I spent a bit of time in the last post explaining why I think the MMO formula jives with executive function disorders and other neurodivergent conditions. Today let’s hone in on my lifelong (or so it feels) obsession with The Lord of the Rings Online.

First and foremost, I’m obsessed with LOTRO because I love Middle-earth. The reason for this is deep and difficult to explain in what’s intended to be a short post. But all of Tolkien’s stuff touches on all the things that are dear to me: myth, cosmogeny, heroism, medieval history, nature, eucatastrophe, hope, food, drink, spirituality, and so much more. The Middle-earth legendarium, with LOTR being the foremost complete example of it, contains within itself nearly all those things that cut to the depths of my soul. Tolkien liked to butt against the critics who said his work was escapist: “Why should a man be scorned, if, finding himself in prison, he tries to get out and go home?”
And that is the feeling I get when I read The Lord of the Rings and, sometimes, when I play LOTRO.
To bring it back to inattention, Dr Tracey Marks offers that the ADHD brain needs some combination of four things to fully engage with any given task: interest, urgency, novelty, and (appropriate) challenge. So LOTRO, being a faithful adaptation of my favorite literary work, has built within it latent interest and novelty. Even when the “gamey” bit of the game gets stale, I still simply enjoy being in Middle-earth.

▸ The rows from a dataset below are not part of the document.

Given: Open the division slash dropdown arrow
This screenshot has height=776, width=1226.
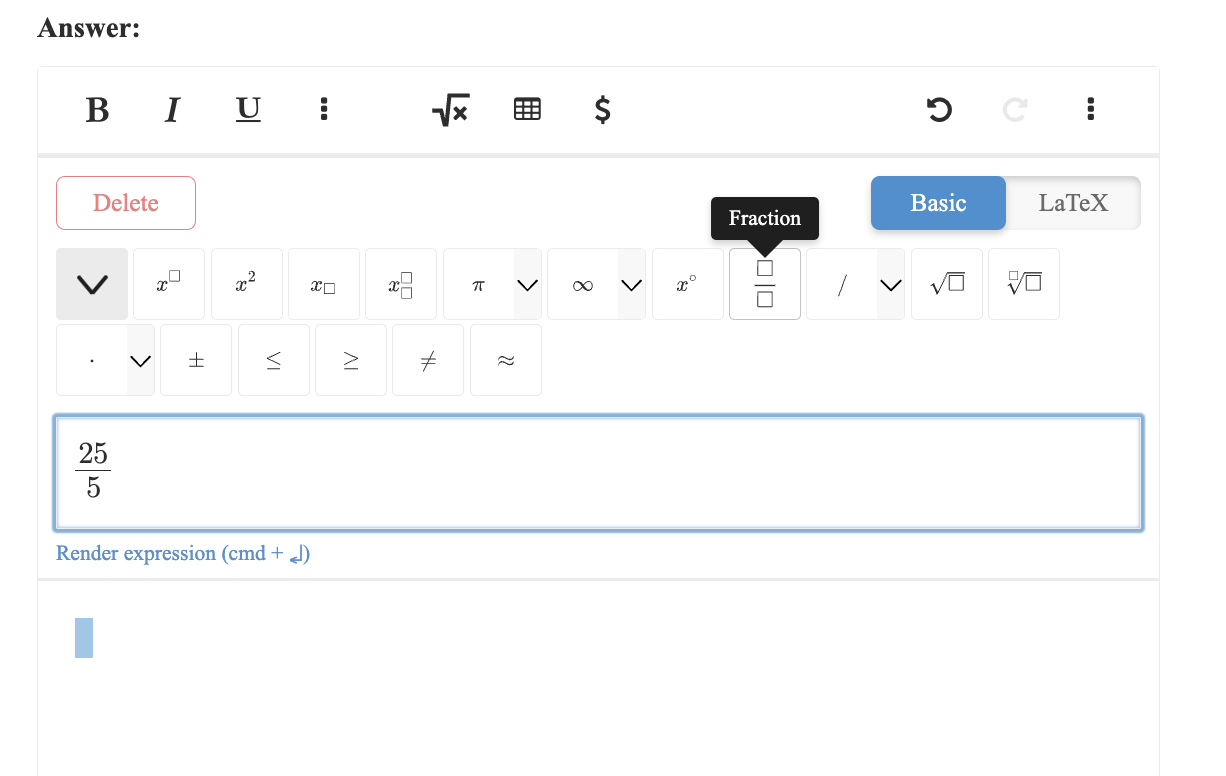Looking at the screenshot, I should click(x=890, y=285).
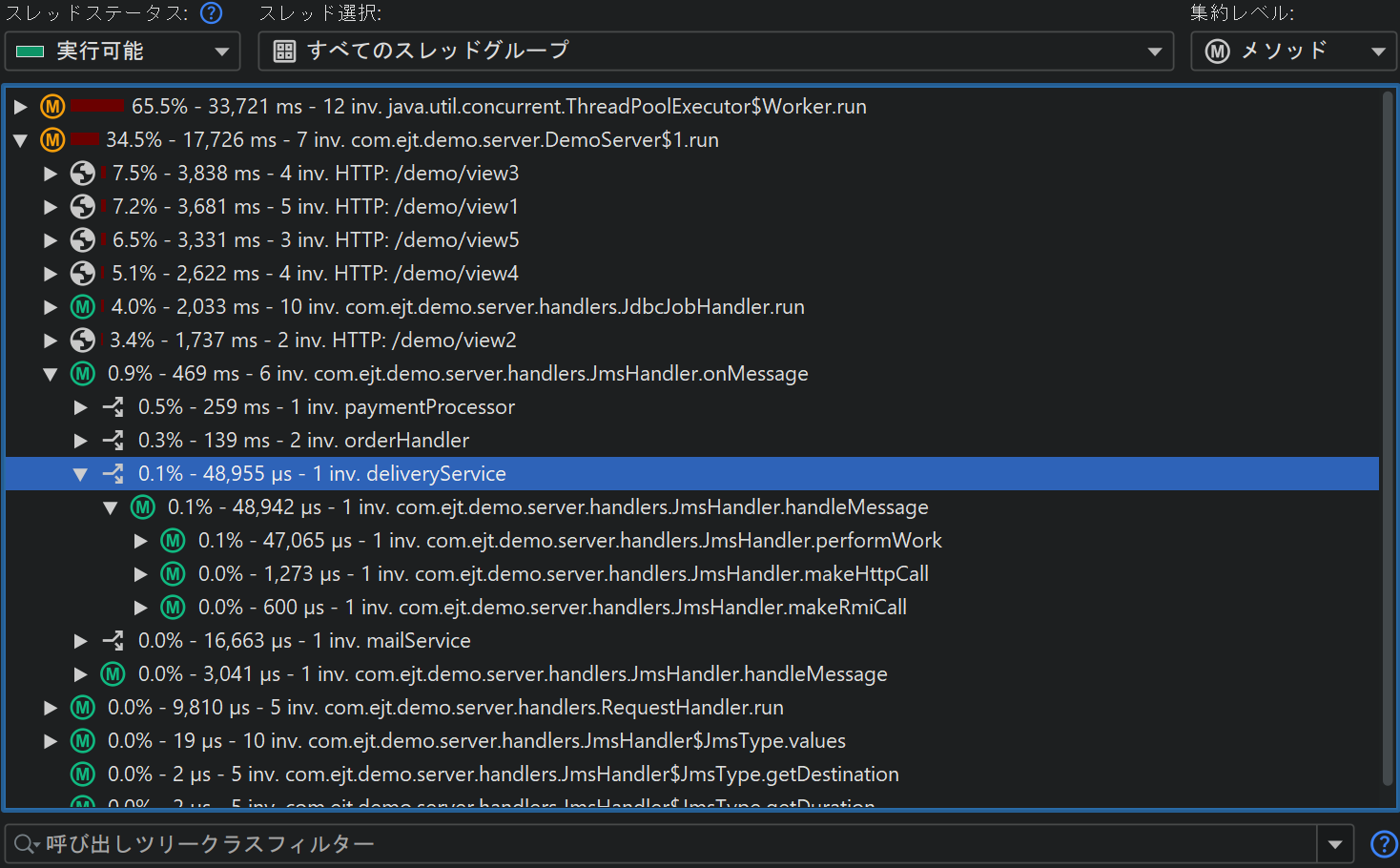This screenshot has width=1400, height=868.
Task: Click the help icon beside the filter field
Action: click(x=1383, y=844)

The element of finding a correct degree of challenge is there as well! If I simply cannot get focused, then mucking about in Mirkwood, bashing orcs and spiders, requires almost no work on my part. Compared to, say, a shmup or competitive card game or guitar playing or writing, LOTRO lets me feel a sense of accomplishment and reward even when my mental faculties are on the wane.
And apart from the novelty of the setting, the diverse number of activities available in LOTRO keeps things spicy. If I’m tired of leveling, I can go explore or craft or just hang around in the Shire or decorate my house. There’s literally always something to do.
It’s also a safe place let my task hopping go wild. I don’t like it — I’d rather have one character doing all the things and be laser-focused on this or any other task — but it’s just not realistic. So if there’s any place to not work on focus and to-do lists, it’s this game.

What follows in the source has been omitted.